# [WHAT YOU ARE ASKED TO DO]
Write out every entry, unchanged. Skip any picture.

# [GIVEN DATA]
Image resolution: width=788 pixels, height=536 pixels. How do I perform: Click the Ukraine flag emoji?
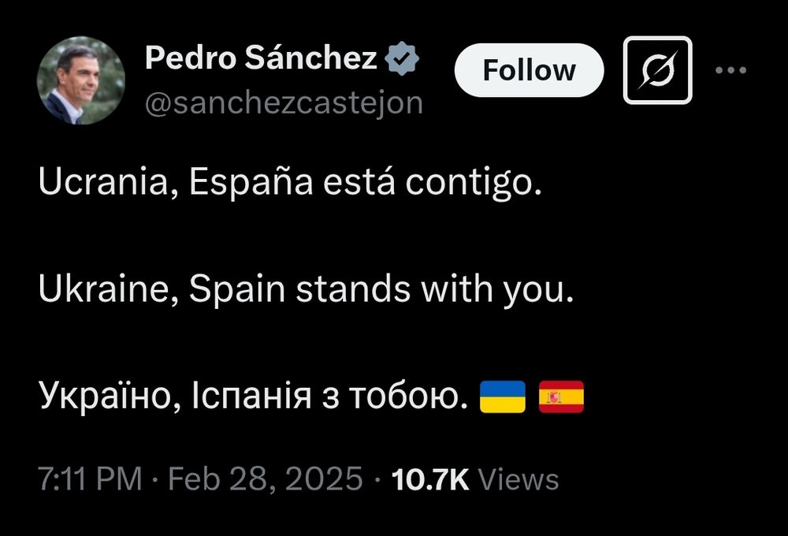tap(503, 396)
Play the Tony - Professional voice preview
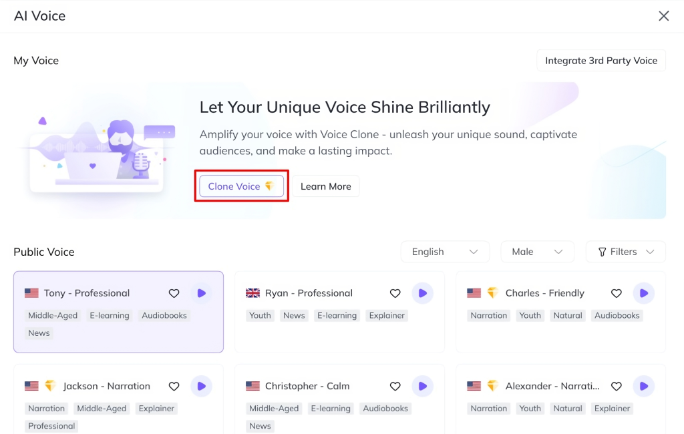Image resolution: width=684 pixels, height=434 pixels. coord(201,293)
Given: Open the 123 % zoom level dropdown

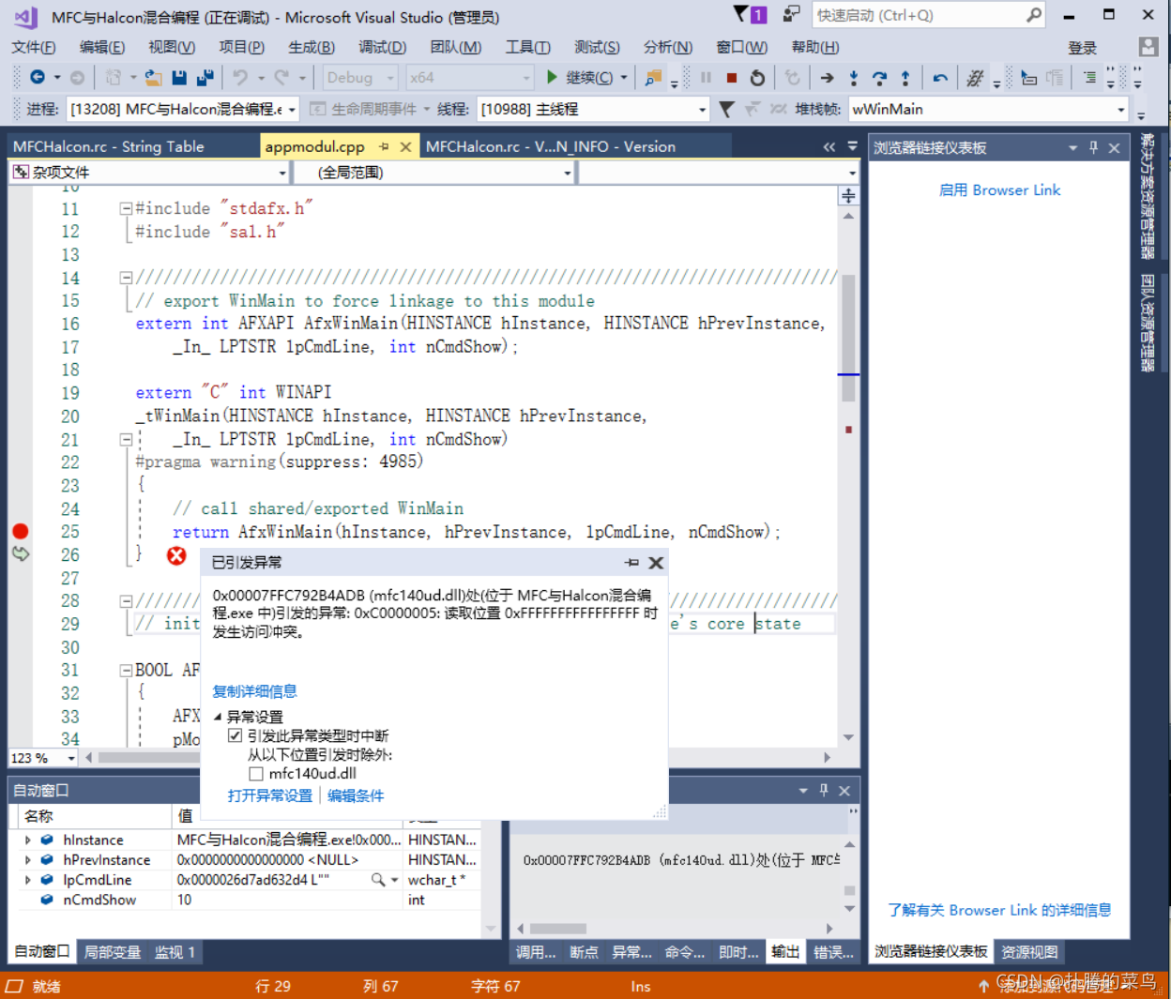Looking at the screenshot, I should 43,758.
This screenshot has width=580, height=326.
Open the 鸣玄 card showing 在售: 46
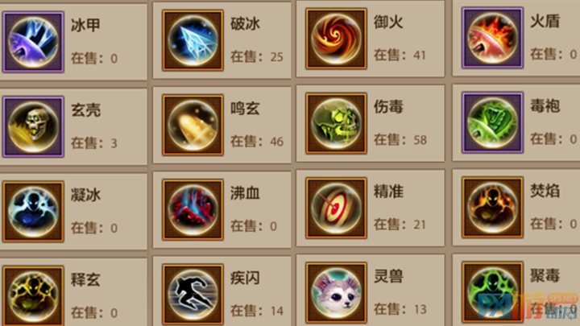(222, 125)
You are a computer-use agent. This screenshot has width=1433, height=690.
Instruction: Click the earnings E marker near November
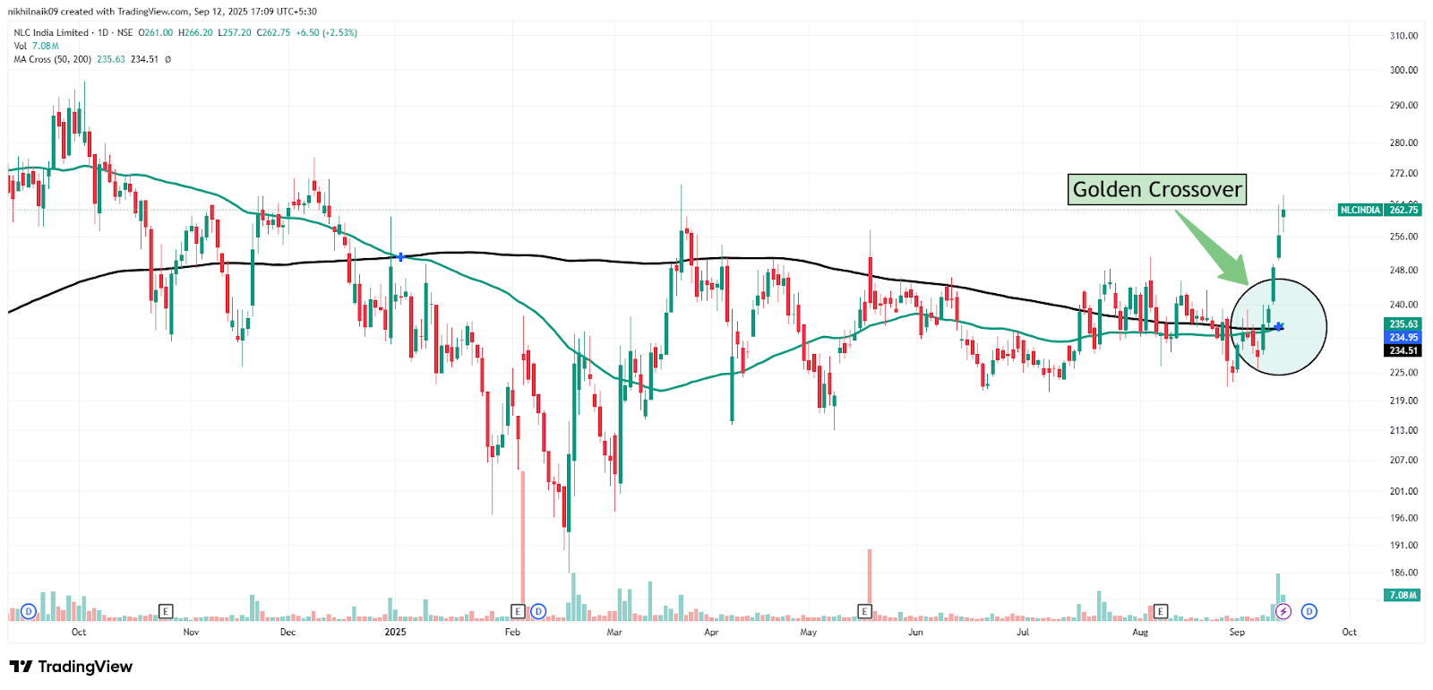[166, 611]
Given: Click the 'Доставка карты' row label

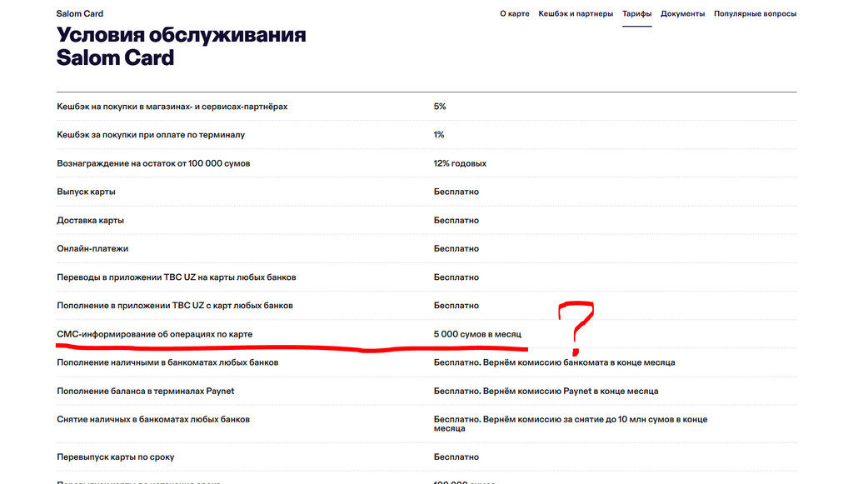Looking at the screenshot, I should (90, 221).
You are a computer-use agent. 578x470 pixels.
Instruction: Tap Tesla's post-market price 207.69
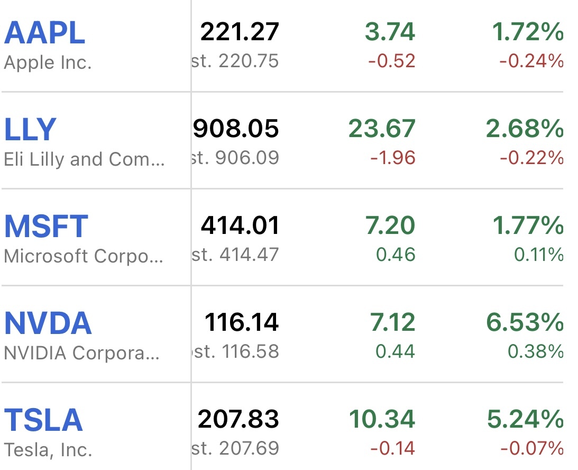pyautogui.click(x=249, y=448)
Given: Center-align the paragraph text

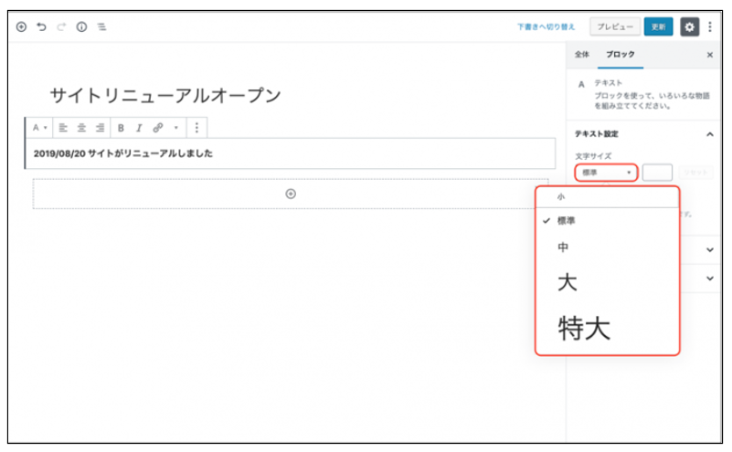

# [TASK SOLUTION]
Image resolution: width=788 pixels, height=536 pixels. How do I perform: Click the Ukraine flag emoji?
tap(503, 396)
Play the Tony - Professional voice preview
Image resolution: width=684 pixels, height=434 pixels. coord(201,293)
Given: Open the 123 % zoom level dropdown

Looking at the screenshot, I should 43,758.
This screenshot has width=580, height=326.
Open the 鸣玄 card showing 在售: 46
(222, 125)
You are a computer-use agent. This screenshot has width=1433, height=690.
Instruction: Click the earnings E marker near November
[166, 611]
Given: Click the 'Доставка карты' row label

Looking at the screenshot, I should (90, 221).
You are a computer-use agent. 578x470 pixels.
Instruction: Tap Tesla's post-market price 207.69
pyautogui.click(x=249, y=448)
Given: Center-align the paragraph text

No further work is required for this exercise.